What is needed: Copy the lines below word for word, beginning with the line containing "Annecy (717, 2107)" and ending with the line containing "Quantity (1067, 232)", both included.

-- -- --

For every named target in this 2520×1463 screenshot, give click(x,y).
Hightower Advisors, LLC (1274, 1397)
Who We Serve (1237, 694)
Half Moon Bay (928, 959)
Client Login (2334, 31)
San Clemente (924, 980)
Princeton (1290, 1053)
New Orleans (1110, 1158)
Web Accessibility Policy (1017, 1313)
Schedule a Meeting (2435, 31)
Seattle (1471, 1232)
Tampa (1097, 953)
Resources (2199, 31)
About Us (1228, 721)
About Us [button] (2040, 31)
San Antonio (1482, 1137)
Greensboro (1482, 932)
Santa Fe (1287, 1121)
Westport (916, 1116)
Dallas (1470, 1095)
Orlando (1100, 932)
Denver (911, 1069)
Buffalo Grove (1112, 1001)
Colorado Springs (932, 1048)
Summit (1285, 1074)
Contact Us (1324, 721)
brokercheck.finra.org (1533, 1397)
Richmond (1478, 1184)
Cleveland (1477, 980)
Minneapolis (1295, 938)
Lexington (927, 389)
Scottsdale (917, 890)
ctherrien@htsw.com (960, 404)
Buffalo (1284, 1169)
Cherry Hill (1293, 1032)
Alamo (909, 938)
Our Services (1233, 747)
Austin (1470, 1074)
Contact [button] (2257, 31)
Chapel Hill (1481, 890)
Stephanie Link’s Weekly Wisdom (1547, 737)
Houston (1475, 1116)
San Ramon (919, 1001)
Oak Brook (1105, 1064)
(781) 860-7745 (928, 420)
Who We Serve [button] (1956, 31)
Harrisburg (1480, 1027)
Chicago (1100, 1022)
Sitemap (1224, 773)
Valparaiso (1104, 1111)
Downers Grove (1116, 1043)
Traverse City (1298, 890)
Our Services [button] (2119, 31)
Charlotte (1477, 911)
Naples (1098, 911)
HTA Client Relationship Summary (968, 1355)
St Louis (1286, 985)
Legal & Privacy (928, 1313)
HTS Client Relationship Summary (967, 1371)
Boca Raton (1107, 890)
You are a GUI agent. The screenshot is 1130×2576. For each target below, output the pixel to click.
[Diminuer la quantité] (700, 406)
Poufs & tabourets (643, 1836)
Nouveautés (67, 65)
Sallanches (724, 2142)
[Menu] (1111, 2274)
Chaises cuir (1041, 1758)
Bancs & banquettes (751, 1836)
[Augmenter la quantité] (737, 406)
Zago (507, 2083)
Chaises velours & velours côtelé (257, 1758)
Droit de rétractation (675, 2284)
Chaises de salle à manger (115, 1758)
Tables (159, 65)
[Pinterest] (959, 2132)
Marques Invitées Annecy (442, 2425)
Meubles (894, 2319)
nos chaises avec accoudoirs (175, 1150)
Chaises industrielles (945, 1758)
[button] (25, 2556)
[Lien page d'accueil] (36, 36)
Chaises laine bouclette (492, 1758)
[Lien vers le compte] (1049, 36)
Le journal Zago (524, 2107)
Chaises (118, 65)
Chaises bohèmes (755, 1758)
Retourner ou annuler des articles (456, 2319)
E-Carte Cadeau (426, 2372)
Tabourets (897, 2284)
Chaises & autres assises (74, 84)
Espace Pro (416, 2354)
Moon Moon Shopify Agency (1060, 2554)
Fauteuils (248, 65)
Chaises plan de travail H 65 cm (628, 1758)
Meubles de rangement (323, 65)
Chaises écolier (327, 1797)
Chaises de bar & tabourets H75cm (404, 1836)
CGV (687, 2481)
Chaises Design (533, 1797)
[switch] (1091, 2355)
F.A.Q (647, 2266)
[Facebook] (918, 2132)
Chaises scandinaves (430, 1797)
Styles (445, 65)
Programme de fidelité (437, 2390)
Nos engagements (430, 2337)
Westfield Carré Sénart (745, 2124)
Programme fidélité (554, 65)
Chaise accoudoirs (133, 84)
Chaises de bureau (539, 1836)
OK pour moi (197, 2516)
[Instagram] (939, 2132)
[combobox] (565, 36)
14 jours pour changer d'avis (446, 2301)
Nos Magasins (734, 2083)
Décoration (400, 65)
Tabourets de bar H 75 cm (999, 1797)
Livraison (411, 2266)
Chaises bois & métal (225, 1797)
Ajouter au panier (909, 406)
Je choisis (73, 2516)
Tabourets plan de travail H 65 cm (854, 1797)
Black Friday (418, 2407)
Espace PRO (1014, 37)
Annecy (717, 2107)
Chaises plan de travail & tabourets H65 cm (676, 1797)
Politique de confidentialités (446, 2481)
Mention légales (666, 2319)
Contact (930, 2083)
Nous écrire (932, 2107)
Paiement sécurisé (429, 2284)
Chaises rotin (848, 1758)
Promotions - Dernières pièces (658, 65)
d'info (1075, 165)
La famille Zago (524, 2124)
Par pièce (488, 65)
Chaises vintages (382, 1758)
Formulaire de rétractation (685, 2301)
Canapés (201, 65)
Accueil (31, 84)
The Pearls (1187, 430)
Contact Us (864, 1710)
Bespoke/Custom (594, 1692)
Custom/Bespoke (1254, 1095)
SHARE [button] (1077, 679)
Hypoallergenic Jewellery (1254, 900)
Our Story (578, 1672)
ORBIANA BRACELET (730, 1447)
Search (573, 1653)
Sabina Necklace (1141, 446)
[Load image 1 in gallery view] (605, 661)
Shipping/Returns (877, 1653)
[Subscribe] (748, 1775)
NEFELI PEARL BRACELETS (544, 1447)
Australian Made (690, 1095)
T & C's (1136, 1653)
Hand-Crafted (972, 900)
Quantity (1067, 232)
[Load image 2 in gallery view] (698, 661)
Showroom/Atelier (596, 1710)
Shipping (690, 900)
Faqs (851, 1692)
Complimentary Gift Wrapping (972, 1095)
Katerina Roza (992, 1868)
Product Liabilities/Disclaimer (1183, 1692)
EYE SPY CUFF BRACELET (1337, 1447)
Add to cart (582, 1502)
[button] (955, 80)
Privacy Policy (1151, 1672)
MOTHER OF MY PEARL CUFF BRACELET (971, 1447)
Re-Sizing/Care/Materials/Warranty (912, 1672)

-- -- --

Result of the task:
Annecy (717, 2107)
Chaises plan de travail & tabourets H65 cm (676, 1797)
Politique de confidentialités (446, 2481)
Mention légales (666, 2319)
Contact (930, 2083)
Nous écrire (932, 2107)
Paiement sécurisé (429, 2284)
Chaises rotin (848, 1758)
Promotions - Dernières pièces (658, 65)
d'info (1075, 165)
La famille Zago (524, 2124)
Par pièce (488, 65)
Chaises vintages (382, 1758)
Formulaire de rétractation (685, 2301)
Canapés (201, 65)
Accueil (31, 84)
The Pearls (1187, 430)
Contact Us (864, 1710)
Bespoke/Custom (594, 1692)
Custom/Bespoke (1254, 1095)
SHARE [button] (1077, 679)
Hypoallergenic Jewellery (1254, 900)
Our Story (578, 1672)
ORBIANA BRACELET (730, 1447)
Search (573, 1653)
Sabina Necklace (1141, 446)
[Load image 1 in gallery view] (605, 661)
Shipping/Returns (877, 1653)
[Subscribe] (748, 1775)
NEFELI PEARL BRACELETS (544, 1447)
Australian Made (690, 1095)
T & C's (1136, 1653)
Hand-Crafted (972, 900)
Quantity (1067, 232)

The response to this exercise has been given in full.